Extract provided>
# Pen Blank Sled



## wdkits1 (Jan 16, 2009)

On occasion I go into a pen turning frenzy where I usually turn between 10 and 20 at a stretch. One of the most annoying aspects of pen turning is whittling down a square blank on the lathe to get it to the proper size. Takes up alot of extra time readjusting the tool rest and having to sharpen the tools more often. I have seen other jigs to pre- round the blanks for sale, but being the cheapskate that I am I decided to make my own pre-turning pen blank jig.
I started by putting a dovetail in a scrap piece of walnut to hold the piece that the handle section and the removable tail section slide in. Next make the corresponding dovetail in the handle section stock so that it slides in the sled slot. I then cut the handle section from the tail section and formed the handle. Cut the tail section to allow a thru hole to be drilled for the pen mandrel. Glue the handle section in place on the sled. Glue small pieces of 80 grit sandpaper at each end of the mandrel thru holes to keep the blank from spinning.










The tail section slides in the dovetail to load a pen blank onto the mandrel and the thumb lever (removable) is used to apply pressure to the pen blank to keep it from spinning during the cut.










I also set the jig up to slide in the miter slot of the bandsaw bed by adding a rail under the sled after I determined how far from the blade the jig needed to be.










Once the blank is loaded onto the jig, pressure is applied to the thumb lever and the cut is made . Then I retract the jig ,release the pressure, spin the blank 90 degrees,make the next cut and so on until the blank has been rounded.










Completed blank ready for turning in less than 1 minute


----------



## CivilEngineer13 (Aug 29, 2008)

To me it's half the fun to take it down on the lathe. Wood chips flyin' everywhere!

But great design and ingenuity! If I didn't get such a thrill taking blanks down on the lathe, I might have to try and make one of those. Good work!


----------



## phinds (Mar 25, 2009)

very nice design.


----------



## Kenbo (Sep 16, 2008)

Very cool design. I like it.
Ken


----------

What is asked>
A – List the usernames of everyone who posted in the pen blank sled thread, in the order their posts appear.
B – From the pen blank sled thread, reproduce word for word the passage that begins at the words "I started by" and ends after the words "during the cut.".

Data extract>
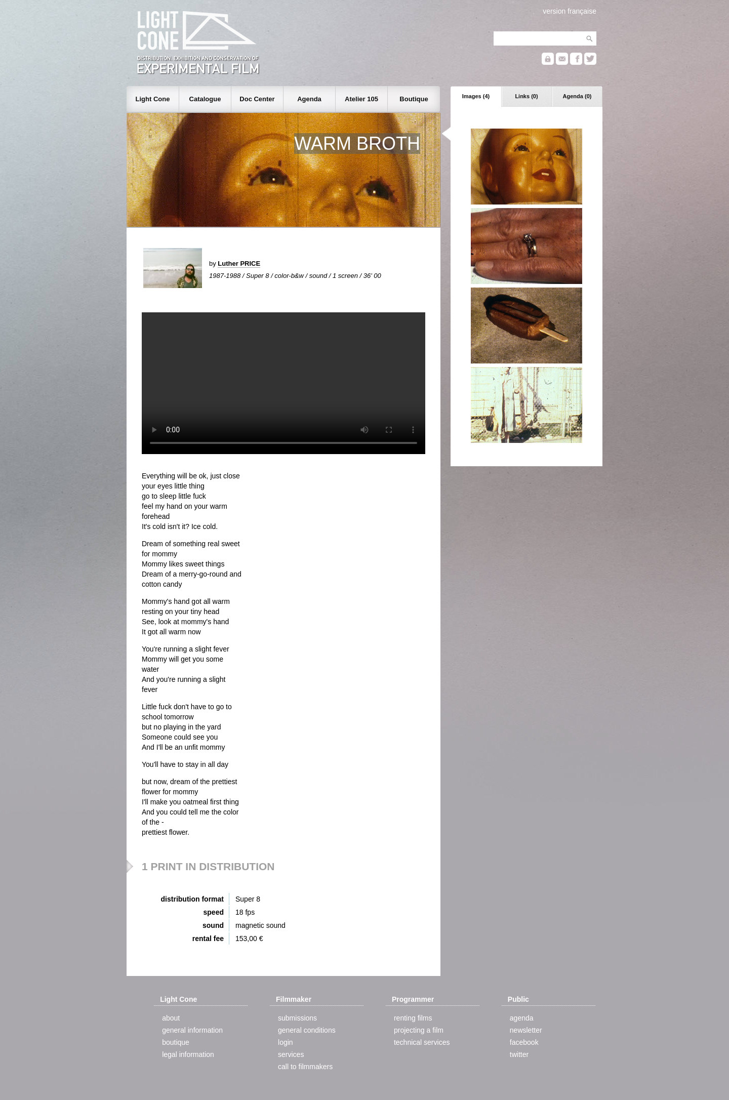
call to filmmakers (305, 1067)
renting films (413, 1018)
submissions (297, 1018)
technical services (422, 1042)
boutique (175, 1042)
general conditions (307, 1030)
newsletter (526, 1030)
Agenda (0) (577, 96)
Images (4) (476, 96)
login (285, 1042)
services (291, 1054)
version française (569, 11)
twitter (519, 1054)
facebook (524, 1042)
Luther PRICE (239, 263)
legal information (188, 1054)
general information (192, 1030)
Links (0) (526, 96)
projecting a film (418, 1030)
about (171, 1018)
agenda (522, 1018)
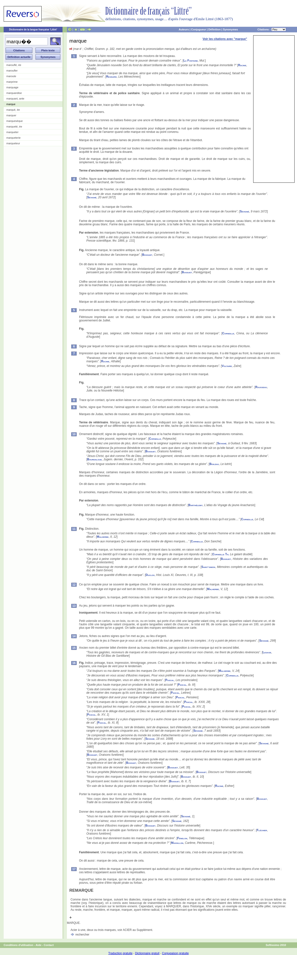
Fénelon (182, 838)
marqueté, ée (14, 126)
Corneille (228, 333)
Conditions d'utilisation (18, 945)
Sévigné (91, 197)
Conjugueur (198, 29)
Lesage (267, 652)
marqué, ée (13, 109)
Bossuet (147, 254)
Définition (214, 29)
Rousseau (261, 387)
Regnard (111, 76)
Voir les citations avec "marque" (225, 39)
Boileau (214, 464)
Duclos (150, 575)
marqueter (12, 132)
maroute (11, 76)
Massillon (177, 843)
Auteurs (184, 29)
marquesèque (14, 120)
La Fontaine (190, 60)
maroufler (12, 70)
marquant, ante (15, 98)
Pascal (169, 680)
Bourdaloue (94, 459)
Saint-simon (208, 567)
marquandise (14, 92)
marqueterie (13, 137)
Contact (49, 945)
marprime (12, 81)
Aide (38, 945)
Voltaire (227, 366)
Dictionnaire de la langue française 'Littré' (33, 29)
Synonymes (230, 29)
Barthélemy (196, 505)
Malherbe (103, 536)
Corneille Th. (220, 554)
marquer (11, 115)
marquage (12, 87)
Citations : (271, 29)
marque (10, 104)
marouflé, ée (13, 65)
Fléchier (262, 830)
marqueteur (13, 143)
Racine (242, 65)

Answers for this exercise>
A – wdkits1, CivilEngineer13, phinds, Kenbo

B –
I started by putting a dovetail in a scrap piece of walnut to hold the piece that the handle section and the removable tail section slide in. Next make the corresponding dovetail in the handle section stock so that it slides in the sled slot. I then cut the handle section from the tail section and formed the handle. Cut the tail section to allow a thru hole to be drilled for the pen mandrel. Glue the handle section in place on the sled. Glue small pieces of 80 grit sandpaper at each end of the mandrel thru holes to keep the blank from spinning.










The tail section slides in the dovetail to load a pen blank onto the mandrel and the thumb lever (removable) is used to apply pressure to the pen blank to keep it from spinning during the cut.